**EXERCISE DIRECTIONS**
Two lines mark the range in the entries below: the one holding "This screenshot has height=480, width=750." and the one holding "Task: Open the Save As... option". Set down those two and all lines between them, exactly.

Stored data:
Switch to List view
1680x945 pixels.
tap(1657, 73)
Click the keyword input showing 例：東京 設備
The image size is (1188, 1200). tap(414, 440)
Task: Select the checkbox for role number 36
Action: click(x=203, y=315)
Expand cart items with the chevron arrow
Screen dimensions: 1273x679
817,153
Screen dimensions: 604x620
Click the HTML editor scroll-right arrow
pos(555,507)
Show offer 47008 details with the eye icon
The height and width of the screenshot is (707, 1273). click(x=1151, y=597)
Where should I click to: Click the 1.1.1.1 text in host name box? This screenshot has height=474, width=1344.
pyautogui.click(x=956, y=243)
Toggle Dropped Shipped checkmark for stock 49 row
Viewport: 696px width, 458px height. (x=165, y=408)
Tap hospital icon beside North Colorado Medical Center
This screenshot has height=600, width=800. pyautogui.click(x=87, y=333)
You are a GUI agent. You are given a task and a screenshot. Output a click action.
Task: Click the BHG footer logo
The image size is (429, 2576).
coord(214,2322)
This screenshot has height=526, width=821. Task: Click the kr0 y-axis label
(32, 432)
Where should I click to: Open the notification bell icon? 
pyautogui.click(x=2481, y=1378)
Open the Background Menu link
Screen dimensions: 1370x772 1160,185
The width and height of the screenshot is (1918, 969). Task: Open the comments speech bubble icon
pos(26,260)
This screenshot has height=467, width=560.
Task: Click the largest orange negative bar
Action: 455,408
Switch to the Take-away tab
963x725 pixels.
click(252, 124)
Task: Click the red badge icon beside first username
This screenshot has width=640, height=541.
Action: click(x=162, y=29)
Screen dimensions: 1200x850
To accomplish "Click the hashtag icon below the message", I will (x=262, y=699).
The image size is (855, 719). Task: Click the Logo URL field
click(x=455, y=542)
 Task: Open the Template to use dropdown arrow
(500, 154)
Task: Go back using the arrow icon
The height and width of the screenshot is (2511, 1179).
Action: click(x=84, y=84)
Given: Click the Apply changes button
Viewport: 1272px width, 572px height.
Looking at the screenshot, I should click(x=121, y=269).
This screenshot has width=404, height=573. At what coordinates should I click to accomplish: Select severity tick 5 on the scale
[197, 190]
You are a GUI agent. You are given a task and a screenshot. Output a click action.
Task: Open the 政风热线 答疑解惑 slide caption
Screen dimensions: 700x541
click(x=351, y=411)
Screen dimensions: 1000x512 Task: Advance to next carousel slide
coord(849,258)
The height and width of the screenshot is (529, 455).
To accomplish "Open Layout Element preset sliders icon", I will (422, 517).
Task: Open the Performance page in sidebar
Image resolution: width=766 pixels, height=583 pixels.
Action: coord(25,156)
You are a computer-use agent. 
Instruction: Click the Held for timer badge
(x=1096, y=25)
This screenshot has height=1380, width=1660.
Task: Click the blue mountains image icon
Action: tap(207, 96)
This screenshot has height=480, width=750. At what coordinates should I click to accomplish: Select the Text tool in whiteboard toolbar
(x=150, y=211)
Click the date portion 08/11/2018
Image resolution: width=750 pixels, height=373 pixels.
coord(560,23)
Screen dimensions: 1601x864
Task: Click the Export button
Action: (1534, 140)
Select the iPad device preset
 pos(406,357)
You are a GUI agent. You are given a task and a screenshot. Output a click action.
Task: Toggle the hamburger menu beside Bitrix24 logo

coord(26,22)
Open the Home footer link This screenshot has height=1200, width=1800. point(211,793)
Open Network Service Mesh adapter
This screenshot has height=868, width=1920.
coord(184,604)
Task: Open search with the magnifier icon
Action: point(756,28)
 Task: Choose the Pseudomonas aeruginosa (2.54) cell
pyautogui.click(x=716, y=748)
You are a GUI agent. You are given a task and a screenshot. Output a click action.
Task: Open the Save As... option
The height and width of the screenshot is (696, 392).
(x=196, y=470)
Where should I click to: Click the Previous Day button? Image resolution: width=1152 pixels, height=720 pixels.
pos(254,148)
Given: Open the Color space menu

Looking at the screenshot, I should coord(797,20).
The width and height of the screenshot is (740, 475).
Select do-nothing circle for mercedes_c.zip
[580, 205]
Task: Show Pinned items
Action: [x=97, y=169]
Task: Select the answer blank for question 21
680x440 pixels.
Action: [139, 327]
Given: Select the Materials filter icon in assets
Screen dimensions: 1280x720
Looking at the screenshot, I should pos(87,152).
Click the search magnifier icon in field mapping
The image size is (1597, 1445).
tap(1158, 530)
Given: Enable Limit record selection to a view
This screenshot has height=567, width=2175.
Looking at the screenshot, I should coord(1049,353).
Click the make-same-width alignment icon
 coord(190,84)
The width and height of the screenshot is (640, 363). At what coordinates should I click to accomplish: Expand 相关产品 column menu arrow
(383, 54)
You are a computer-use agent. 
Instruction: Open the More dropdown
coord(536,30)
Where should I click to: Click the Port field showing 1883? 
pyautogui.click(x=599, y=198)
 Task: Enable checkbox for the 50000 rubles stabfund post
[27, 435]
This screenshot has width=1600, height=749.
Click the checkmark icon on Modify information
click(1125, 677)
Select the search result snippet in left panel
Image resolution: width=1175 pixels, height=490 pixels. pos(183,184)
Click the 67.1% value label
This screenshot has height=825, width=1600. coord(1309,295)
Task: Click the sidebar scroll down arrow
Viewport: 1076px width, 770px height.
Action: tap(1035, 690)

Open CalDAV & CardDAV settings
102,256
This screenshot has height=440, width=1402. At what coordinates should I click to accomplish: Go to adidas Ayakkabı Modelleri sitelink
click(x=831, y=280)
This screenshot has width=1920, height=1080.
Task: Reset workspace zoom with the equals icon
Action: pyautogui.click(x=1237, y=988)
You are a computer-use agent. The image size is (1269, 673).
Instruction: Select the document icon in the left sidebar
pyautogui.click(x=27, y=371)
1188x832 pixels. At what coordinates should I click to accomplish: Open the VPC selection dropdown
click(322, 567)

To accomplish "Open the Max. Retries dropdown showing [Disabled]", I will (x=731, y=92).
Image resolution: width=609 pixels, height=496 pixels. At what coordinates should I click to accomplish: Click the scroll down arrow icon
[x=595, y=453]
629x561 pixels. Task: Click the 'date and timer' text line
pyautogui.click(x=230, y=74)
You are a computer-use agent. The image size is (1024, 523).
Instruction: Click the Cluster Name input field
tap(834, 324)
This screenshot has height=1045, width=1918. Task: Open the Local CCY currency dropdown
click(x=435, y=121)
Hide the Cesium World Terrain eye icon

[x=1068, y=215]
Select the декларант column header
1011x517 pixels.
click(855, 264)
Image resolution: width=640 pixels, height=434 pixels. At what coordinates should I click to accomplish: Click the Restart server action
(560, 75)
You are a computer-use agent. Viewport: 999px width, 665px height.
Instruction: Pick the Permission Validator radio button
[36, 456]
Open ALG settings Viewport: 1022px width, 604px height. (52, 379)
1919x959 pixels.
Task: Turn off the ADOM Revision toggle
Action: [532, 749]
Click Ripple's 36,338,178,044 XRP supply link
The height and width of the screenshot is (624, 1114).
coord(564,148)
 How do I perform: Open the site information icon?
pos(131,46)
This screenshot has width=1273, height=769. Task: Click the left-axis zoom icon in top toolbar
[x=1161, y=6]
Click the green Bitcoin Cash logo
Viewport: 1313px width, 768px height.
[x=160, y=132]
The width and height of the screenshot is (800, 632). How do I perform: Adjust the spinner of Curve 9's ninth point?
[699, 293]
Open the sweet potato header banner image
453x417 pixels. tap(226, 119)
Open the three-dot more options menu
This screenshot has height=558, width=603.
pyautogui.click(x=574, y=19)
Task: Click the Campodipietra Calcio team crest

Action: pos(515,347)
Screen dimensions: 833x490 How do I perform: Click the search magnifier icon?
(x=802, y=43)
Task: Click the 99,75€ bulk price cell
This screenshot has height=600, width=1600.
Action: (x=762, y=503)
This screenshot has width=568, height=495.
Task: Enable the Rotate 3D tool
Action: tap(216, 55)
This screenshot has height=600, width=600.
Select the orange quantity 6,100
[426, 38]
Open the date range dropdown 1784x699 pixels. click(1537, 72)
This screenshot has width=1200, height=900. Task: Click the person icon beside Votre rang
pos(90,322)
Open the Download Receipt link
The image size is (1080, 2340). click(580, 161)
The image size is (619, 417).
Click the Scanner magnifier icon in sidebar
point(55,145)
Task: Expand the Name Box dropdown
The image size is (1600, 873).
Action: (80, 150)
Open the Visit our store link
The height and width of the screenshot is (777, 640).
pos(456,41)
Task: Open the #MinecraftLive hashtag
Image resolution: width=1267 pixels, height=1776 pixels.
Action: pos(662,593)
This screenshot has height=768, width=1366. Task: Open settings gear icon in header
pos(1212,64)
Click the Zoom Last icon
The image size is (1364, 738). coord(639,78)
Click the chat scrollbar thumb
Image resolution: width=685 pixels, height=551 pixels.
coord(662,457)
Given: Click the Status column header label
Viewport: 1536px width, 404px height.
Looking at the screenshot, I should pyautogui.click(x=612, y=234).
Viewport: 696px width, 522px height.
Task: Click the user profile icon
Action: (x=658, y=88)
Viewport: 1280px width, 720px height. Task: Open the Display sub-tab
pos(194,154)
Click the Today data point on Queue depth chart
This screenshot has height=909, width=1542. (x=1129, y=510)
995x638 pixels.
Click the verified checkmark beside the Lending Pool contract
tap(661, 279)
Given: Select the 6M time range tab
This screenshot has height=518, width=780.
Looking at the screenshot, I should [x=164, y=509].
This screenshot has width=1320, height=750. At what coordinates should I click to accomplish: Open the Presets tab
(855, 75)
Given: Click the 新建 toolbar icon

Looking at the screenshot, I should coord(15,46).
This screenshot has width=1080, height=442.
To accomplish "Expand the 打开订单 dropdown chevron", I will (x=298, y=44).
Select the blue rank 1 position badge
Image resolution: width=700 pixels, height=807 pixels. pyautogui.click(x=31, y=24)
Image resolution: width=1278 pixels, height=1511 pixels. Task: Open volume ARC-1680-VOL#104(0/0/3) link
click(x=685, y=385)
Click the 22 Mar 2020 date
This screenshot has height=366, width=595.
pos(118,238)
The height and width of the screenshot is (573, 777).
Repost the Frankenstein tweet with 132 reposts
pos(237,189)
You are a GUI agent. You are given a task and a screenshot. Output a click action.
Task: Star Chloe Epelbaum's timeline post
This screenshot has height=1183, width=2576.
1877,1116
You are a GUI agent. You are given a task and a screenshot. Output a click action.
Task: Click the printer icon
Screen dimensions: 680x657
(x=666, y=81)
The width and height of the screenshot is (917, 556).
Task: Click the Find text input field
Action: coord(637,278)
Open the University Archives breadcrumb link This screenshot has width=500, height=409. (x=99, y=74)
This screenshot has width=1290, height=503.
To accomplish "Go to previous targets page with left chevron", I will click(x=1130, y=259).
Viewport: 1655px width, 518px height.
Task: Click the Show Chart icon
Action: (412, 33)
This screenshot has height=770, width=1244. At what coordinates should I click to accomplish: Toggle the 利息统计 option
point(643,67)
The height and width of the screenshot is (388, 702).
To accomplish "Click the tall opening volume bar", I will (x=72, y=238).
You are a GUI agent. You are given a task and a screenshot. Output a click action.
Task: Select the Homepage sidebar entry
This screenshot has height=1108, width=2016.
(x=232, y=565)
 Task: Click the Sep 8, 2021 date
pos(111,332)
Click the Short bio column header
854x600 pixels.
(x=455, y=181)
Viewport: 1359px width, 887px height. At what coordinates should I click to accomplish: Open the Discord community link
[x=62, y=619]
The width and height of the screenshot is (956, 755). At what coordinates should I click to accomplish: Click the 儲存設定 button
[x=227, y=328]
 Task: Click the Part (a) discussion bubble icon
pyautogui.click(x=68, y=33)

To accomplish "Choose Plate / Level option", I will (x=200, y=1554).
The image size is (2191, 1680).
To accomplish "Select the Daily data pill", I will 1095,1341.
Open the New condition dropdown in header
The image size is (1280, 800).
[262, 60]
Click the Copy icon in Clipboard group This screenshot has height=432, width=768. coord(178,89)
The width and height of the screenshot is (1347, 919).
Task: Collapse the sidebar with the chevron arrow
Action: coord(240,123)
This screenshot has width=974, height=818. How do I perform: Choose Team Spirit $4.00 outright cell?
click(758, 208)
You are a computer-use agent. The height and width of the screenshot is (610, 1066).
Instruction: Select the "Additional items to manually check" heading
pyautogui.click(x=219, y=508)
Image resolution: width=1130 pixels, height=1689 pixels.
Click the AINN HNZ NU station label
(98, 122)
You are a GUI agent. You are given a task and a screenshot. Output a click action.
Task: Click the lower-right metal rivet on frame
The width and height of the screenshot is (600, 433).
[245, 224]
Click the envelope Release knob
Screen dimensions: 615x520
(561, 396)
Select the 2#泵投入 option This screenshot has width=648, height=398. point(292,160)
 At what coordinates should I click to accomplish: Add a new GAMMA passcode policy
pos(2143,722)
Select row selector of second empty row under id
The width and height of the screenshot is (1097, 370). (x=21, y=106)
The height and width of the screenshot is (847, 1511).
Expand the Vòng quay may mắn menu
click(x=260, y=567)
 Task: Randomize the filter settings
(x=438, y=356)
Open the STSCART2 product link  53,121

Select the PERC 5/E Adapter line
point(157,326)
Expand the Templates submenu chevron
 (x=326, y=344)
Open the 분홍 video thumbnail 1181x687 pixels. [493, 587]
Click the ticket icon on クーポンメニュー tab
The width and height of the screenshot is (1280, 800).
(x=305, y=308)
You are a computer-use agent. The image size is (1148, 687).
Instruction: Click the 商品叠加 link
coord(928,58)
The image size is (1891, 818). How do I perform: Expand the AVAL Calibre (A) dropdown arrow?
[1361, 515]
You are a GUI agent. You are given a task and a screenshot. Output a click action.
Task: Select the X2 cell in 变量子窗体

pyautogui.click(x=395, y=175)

**REPLY TO THE EXERCISE**
This screenshot has height=480, width=750. At what coordinates should I click to accomplish: Select the Text tool in whiteboard toolbar
(x=150, y=211)
Click the date portion 08/11/2018
Image resolution: width=750 pixels, height=373 pixels.
coord(560,23)
Screen dimensions: 1601x864
Task: Click the Export button
Action: (1534, 140)
Select the iPad device preset
 pos(406,357)
You are a GUI agent. You are given a task and a screenshot. Output a click action.
Task: Toggle the hamburger menu beside Bitrix24 logo

coord(26,22)
Open the Home footer link This screenshot has height=1200, width=1800. point(211,793)
Open Network Service Mesh adapter
This screenshot has height=868, width=1920.
coord(184,604)
Task: Open search with the magnifier icon
Action: point(756,28)
 Task: Choose the Pseudomonas aeruginosa (2.54) cell
pyautogui.click(x=716, y=748)
You are a GUI agent. You are given a task and a screenshot. Output a click action.
Task: Open the Save As... option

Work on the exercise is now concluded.